My mom was unexceptional, really. She didn’t have any theological training, she never attended a leadership conference. Not too many people knew her name. She never spoke to a stadium full of people, she never wrote a book, she never pastored a church.
And yet the ripples from her life continue to fan out in rings around the stillness that is now the center.
It’s against what we tend to believe, and yet it’s not that shocking in an upside-down Kingdom, is it? The little girl who grew up in a smoke-filled trailer becoming a mentor, a safe haven for the hearts of many. A kid who was a nobody growing into a woman who took up much more space in the room than her body did.
And how many of these unexceptional people have thrown us a lifeline?
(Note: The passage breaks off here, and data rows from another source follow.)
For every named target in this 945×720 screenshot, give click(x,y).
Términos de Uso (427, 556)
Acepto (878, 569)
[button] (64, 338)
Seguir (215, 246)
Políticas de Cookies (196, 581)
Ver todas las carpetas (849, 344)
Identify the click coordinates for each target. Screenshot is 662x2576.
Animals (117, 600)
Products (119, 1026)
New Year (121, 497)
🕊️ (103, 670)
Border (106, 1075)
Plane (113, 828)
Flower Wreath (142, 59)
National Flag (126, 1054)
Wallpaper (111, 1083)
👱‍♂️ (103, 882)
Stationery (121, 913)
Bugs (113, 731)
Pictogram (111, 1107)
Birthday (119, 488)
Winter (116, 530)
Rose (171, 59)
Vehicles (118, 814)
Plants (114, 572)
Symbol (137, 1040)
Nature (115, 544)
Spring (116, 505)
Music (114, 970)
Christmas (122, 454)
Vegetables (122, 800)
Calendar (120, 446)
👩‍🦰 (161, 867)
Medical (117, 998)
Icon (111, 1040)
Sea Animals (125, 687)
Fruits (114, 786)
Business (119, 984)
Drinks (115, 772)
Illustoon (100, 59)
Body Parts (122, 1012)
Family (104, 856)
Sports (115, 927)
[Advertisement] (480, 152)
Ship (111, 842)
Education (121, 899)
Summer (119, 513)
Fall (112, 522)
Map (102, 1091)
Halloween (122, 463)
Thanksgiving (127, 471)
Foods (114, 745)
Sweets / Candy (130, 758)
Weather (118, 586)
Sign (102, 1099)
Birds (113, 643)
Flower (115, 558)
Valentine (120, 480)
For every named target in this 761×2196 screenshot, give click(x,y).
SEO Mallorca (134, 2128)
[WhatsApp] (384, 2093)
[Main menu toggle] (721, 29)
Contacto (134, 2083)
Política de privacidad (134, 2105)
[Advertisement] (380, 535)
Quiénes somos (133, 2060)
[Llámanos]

How many women in my life have been so ordinary that the light inside of them was like a sweet, secret treasure – morsels of grace to be shared simply and quietly? Sitting across from them with coffee or pancakes much later than I planned has proven to me to be more healing, more life-giving than people living on a larger scene.
The women in my life who have most shaped me have been these ‘fat little preachers’ wives’ – women who were big enough to hold wisdom and faith about our Father in their hearts, yet present enough to spend their time on me. Women with no pretenses about their importance – who loved me like Jesus would if He were in the room. Women who sought the heart of the Father so well that it seamlessly overflowed in the way they shared their lives with me.
Oh that I might aspire to such heights – to be unexceptional in this way. Oh that I would have enough space in my heart to welcome the lost, the broken, and the too-put-together as well. That I would have the wisdom to spend my time with people who need Jesus rather than the people I want to notice me. That the ripples from my one small life would extend beyond myself long after the center goes still.